Özgündüz şunları söyledi: Sayın başbakanımız da keşke Diyanet İşleri Başkanımız kadar sorumluluk hissiyle konuşsa. Yine bakıyoruz ki dönüp dönüp, Şiilik üzerinden siyaset yapıyor. Biliyorsunuz olmayan bir hadise bir camiye ayakkabıyla girildi mi girilmedi mi feveranıyla oy toplayıp, bu seferde seçim propagandasını Şia’yı kötülemenin üzerine bina ederek seçim yapmak inanınız ki bu halde kazansanız bile meşruiyetiniz tartışılır.
Ben Şia’yım, milyonlarca Şia bu ülkede var, siz milletin bir kısmını bir kısmına karşı kışkırtır, camilerini yaktırır, yarında katliamlara maruz bırakırsanız, sizin sorumluluk alma salahiyetiniz olmaz.
Biz Şia’yız. Biz kimseye sövmedik. Bizim bu müçtehitlerimiz değil çıldırmak, Ehli Sünneti inancından dolayı öldürmek (Allah uzak etsin) Ehli Sünnetin mukaddesatına hakaret etmeyi de şiddetle lanetlemiş, tahrim etmiş ve yasaklamıştır. Müçtehitlerimizin tamamı. Şia toplumu adına taklit mercilerinin dediği söz geçerli ve bağlayıcıdır. Siz neye binaen dönüp dönüp Şiiler Ömer deyince çıldırıyorlar diyorsunuz!? Niye çıldırsın çok şükür hepimizin aklı herkesten daha çok başımızdadır. Sizlerin dikkatli olması lazım.
Türkiye Cumhuriyetinin Başbakanı veya Cumhurbaşkanının görevi engizisyon yapmak, kimin kimi sevdiğinin hesabını tutmak değil, Türkiye Cumhuriyeti vatandaşlarının mal, can, namus, haysiyet ve şerefini korumaktır. Birliğini dirliğini korumaktır. Toprak bütünlüğünü korumaktır. Ülkeyi bölmek, vatanı bölmek, milleti bölmek, öteki beriki yapmak değil bilakis korumaktı görevi.

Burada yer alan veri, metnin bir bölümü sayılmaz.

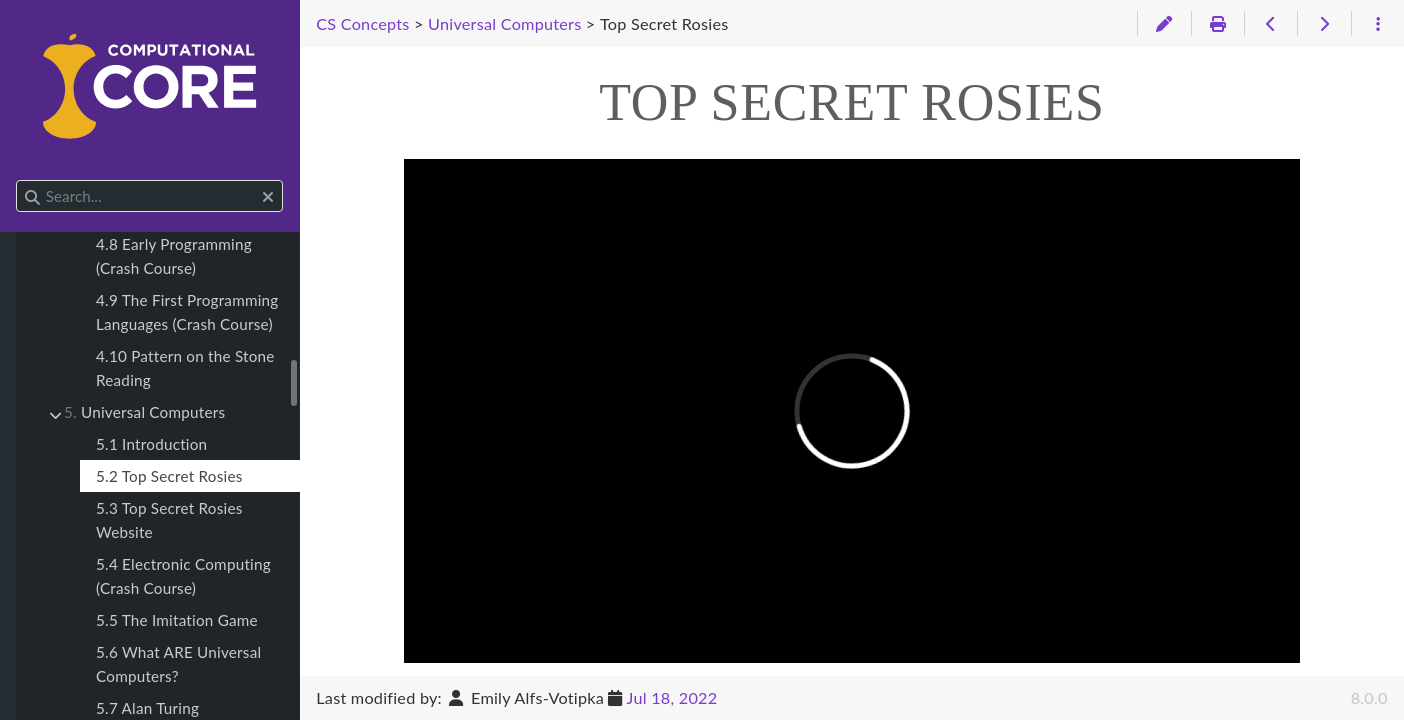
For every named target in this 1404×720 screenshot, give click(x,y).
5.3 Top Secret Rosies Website (169, 520)
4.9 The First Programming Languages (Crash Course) (187, 312)
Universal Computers (144, 412)
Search (17, 180)
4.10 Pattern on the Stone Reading (185, 368)
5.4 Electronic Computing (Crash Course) (183, 576)
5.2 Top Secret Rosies (169, 476)
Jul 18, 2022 (672, 697)
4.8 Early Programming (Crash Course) (174, 256)
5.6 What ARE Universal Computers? (178, 664)
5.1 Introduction (151, 444)
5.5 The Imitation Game (177, 620)
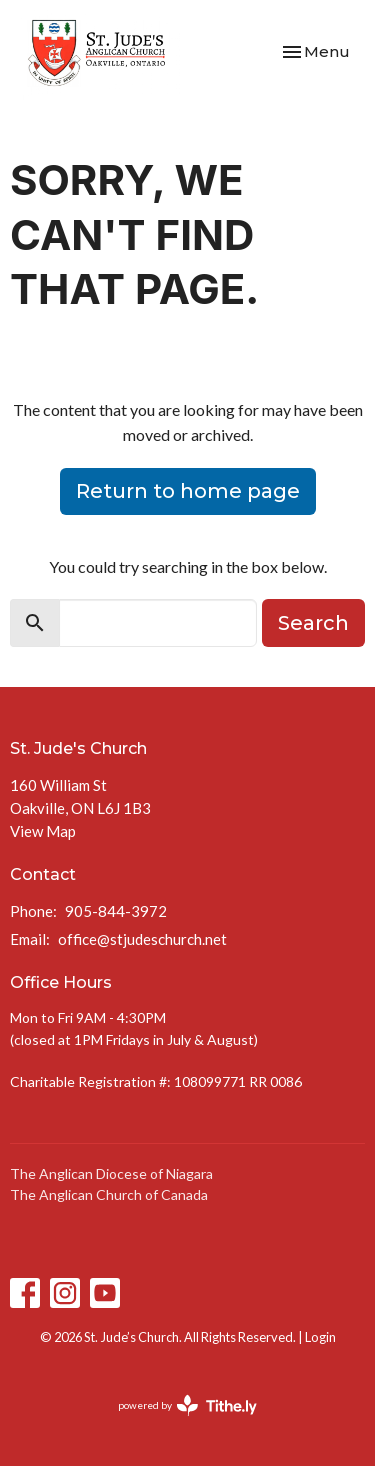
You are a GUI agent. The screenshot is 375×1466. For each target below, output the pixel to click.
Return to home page (188, 491)
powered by (187, 1405)
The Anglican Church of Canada (109, 1194)
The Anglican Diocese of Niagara (111, 1173)
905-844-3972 (116, 911)
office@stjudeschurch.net (142, 939)
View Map (43, 831)
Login (320, 1337)
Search (313, 623)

Bunları söyleyince ben bir kahramanlık olsun diye bunları yapmıyorum, bir gerçeğin altını çiziyorum. Bu ülkede Şia var mı var, milyonlarla varız. Ve en az başbakan kadar bu ülkenin sahipleriyiz, asli unsuruyuz.
Kimsenin bu toplumu şamar oğlanına çevirmeye hakkı yoktur. Herkes yerini bilecek, sözünü bilecek. Ben Türkiye Cumhuriyeti Başbakanına meydan okumuyorum. Ama Türkiye Cumhuriyeti vatandaşlarını bu şekilde tehlikeye maruz bırakarak, hedef göstermeye kimsenin hakkı yoktur. Hiçbir yasa ve hukukta buna bir gerekçe bulamazsınız. Benim kimi sevip sevmediğime sizler mi karar vereceksiniz.
Bizim ne Bekir adından, ne Ömer adından çıldırdığımız falan yok
Niye çıldıralım. 1400 senedir en aklı başında toplum olarak, doğru yolun yolcuları olarak, yolumuza devam ediyoruz, böyle de devam edeceğiz. Kimse bizi çıldırtamaz. Kur’an erini kimse çıldırtamaz. Allah hepimize şuur versin buna ihtiyacımız var. Allah birliğimizi dirliğimizi nadanlara rağmen korusun.